現代の便秘は「食べない便秘」は殆どありません。「食べてる便秘」が大半です。食べても出ない。それはウンチに水分が足りていない可能性が高いのです。
ウサギのフンみたいなうんちはまさにそれです。
食物繊維は「つなぎ」の役割を持つ
便秘といえば食物繊維。それも水溶性の食物繊維が有名です。食物繊維は早い話が「消化されない、消化に悪いもの」ですが、うんちの形成にはとても役立ちます。
- 食物繊維自体が腸壁のカスを削り取っていく
- ウンチの元であるカスの塊を繋いでいく
- 適度な水分を保持し・うんちへ供給する
「糖質の吸収を穏やかにする」特保や機能性表示食品において主役の成分ですが、実は本来の仕事は「腸内の掃除屋」であり「うんち職人」なのです。
手っ取り早い便秘解消の方法について
ウンチの原理をある程度理解してもらったら、後はその仕組みに従った対応をしていくだけでOKです。それで大半の便秘は解消していきます。
- ウンチの形成を助けてあげる
- ウンチが出やすい様に腸をサポートする
これだけです。 という訳で、具体的な方法について紹介をしていきます。
1.朝起きたら、1杯の水を飲む ※腸のサポート
まず最初に取り組むべきは「朝起きたら1杯の水」です。
血液ドロドロ対策として紹介される事が多いこの習慣ですが、実は便秘対策にも効果的です。

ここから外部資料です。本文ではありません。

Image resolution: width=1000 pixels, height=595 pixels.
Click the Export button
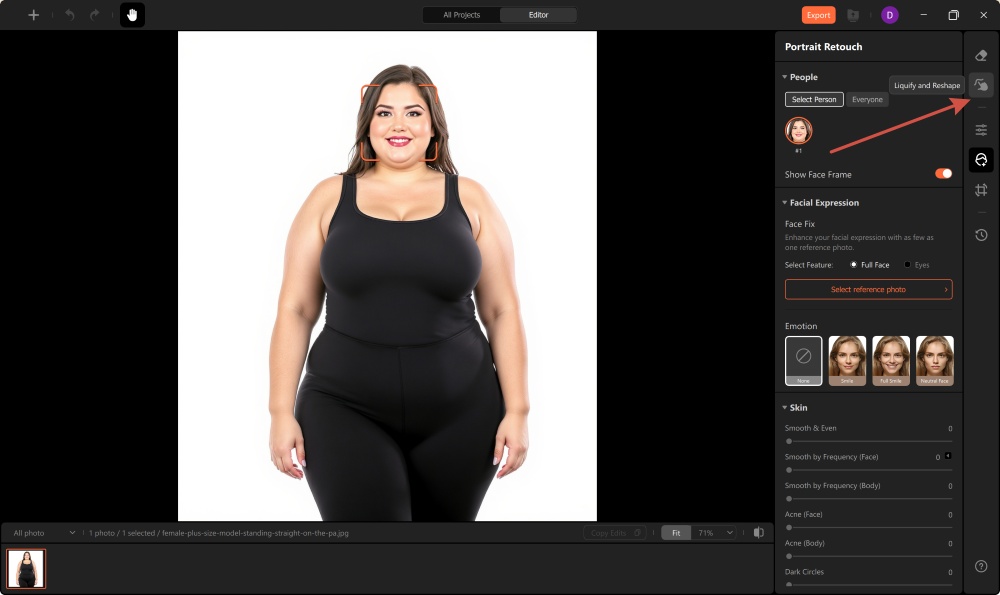818,15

理由は簡単で「胃腸反射」を習慣的に起こす事になるからです。人間の身体は胃に何か入った瞬間に腸が連動して活発になります。「入った分だけ出そう」とするのです。
この胃腸反射は何も食べ物である必要はありません。胃に何かが入れば働きます。ですので、水分でも十分です。 朝起きたら、まずはコップ1杯の水を飲むようにしましょう。それを毎日の習慣にすることで便秘が解消する人も多いです。

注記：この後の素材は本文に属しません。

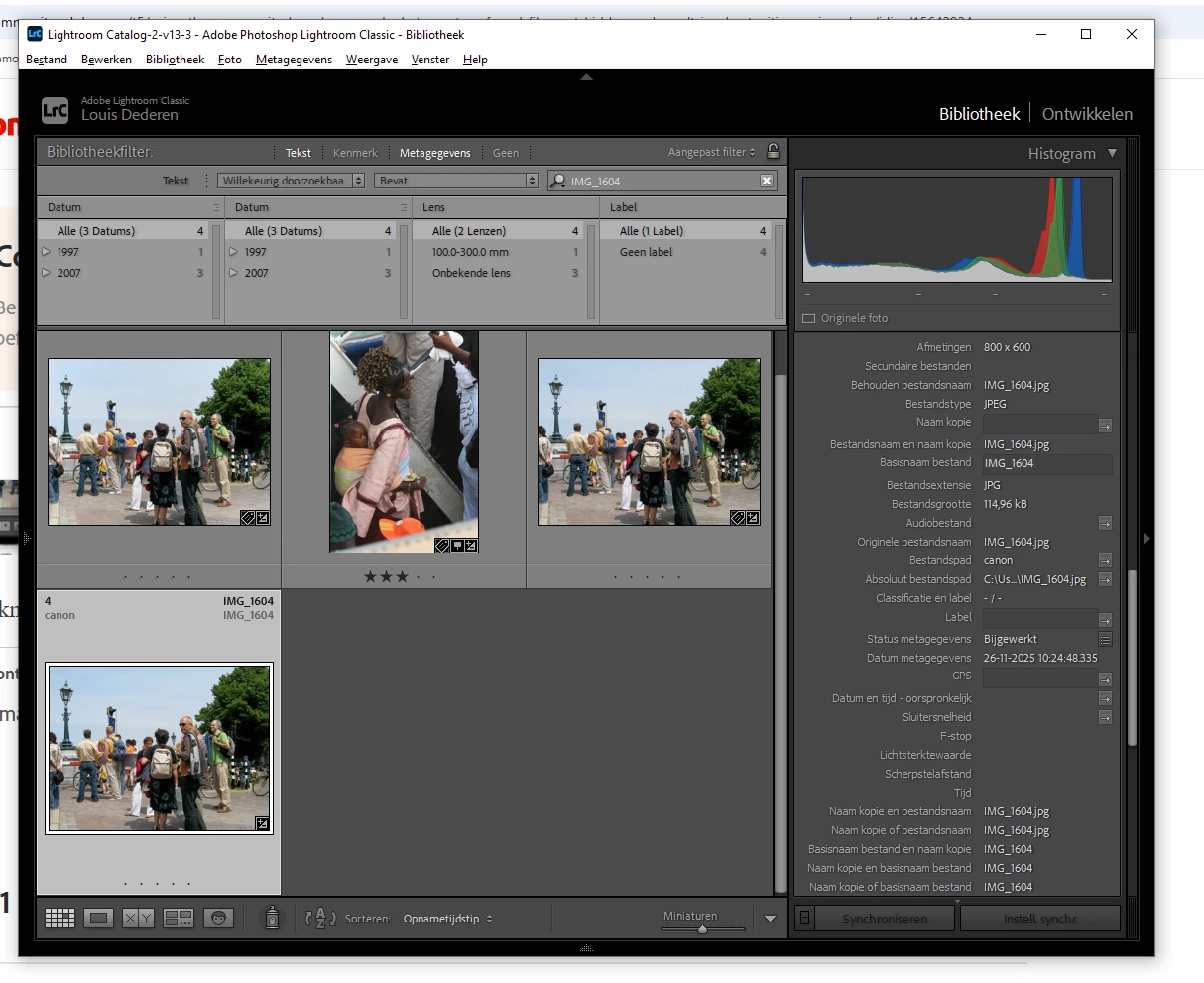1204x983 pixels.
Task: Click the filter lock icon
Action: point(774,152)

2.摂取する水分を多めに調整する ※ウンチを作りやすく
「ウサギのふん」の様なうんちが出ている人は、まずは体内の水分をしっかり確保してあげる事が大切です。
1日の水分摂取量を今までよりも少し多めにしてあげましょう。1日の摂取水分は基本的に2.5リットルです。
- 飲料水:1.2リットル
- 食物中の水:1リットル
- 体内で生成:0.3リットル
便秘で悩んでいる人はまずは「1.2リットル」の摂取があるかどうかを確認し、足りていない場合は少し多めの1.5リットル程度の水分を毎日補給する様にしましょう。
体内の水分が十分に確保されると、うんちから吸収される水分が減りますので、適度な水分を保ったままでいられます。そうなると「にゅるん」とうんちが出やすくなります。
3.直接「食物繊維」を摂取する
ある意味、一番手っ取り早い方法がこれです。
食品から食物繊維を摂取するのではなく、「粉末の食物繊維」を直接摂取するのです。 正直、便秘で悩む人は難しいことを考えずにまずはこれから試してみると良いと思います。即効性でいうなら一番高い印象です。
ただし、スティックタイプの食物繊維はあくまで「健康促進」の為の量となっていますので、便秘を解消することを目的とした量ではありません。ですので、便秘を解消するためにはスティックタイプなら2本分くらいを1度に摂取してみてください。
食物繊維は摂取しすぎるとお腹が緩くなる可能性がありますが、便秘の方にとってはむしろありがたいメリットになります。過剰摂取で深刻な健康被害が起こる成分ではありませんのでご安心ください。
ちなみに、私は㎏単位で食物繊維を購入しています。水溶性の食物繊維「イヌリン」です。
4.生活リズムを整える
便秘で悩む人の特徴に「生活リズムが不規則」というものがあります。これは若い人に多いです。
排便は副交感神経が優位の状態で起こる生理現象ですので、生活リズムが不規則な「交感神経優位」の状態では例えうんちが正常に形成されても「出す機能」が障害を受けてしまいます。いわゆる自律神経のバランスの問題です。
ですので、生活リズムを整えることで「副交感神経」をしっかりと刺激し、排便欲求が内側から起こる様に整えてあげましょう。 早寝早起きくらいで十分です。